EXERCISE DESCRIPTION
From the entries below, retype only the lines from the one with "[option] (90, 135)" through the one with "2026 年 5 月 (299, 294)", exactly as written.

┌──

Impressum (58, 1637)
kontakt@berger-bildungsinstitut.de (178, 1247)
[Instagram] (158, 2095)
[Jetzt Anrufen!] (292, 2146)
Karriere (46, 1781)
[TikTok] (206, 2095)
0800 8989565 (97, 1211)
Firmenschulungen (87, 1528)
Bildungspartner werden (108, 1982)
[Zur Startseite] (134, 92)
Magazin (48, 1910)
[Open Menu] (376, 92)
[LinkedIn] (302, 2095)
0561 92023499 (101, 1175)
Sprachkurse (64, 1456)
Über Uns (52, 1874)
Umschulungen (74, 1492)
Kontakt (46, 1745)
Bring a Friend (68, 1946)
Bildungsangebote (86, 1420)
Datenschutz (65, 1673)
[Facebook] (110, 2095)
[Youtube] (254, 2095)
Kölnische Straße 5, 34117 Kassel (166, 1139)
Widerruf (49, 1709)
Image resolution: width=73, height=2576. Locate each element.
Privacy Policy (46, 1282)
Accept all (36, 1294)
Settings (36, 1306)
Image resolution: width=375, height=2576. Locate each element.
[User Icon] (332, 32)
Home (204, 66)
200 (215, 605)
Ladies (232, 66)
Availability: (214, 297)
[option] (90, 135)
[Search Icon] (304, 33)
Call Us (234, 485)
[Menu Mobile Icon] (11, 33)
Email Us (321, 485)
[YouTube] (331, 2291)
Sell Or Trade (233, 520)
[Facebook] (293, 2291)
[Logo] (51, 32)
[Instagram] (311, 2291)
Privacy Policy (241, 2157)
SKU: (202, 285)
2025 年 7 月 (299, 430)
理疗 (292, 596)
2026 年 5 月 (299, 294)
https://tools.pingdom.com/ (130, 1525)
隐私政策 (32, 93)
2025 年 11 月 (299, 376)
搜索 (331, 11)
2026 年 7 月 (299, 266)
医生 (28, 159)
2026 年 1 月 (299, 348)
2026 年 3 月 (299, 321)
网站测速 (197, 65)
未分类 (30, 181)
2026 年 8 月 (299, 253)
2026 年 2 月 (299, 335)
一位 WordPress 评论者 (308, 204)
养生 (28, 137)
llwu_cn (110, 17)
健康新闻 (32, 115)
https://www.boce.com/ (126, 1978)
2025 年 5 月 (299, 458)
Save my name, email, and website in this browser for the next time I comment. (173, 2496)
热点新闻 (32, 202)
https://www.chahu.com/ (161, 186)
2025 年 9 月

└──

OUTPUT
[option] (90, 135)
[Search Icon] (304, 33)
Call Us (234, 485)
[Menu Mobile Icon] (11, 33)
Email Us (321, 485)
[YouTube] (331, 2291)
Sell Or Trade (233, 520)
[Facebook] (293, 2291)
[Logo] (51, 32)
[Instagram] (311, 2291)
Privacy Policy (241, 2157)
SKU: (202, 285)
2025 年 7 月 (299, 430)
理疗 (292, 596)
2026 年 5 月 (299, 294)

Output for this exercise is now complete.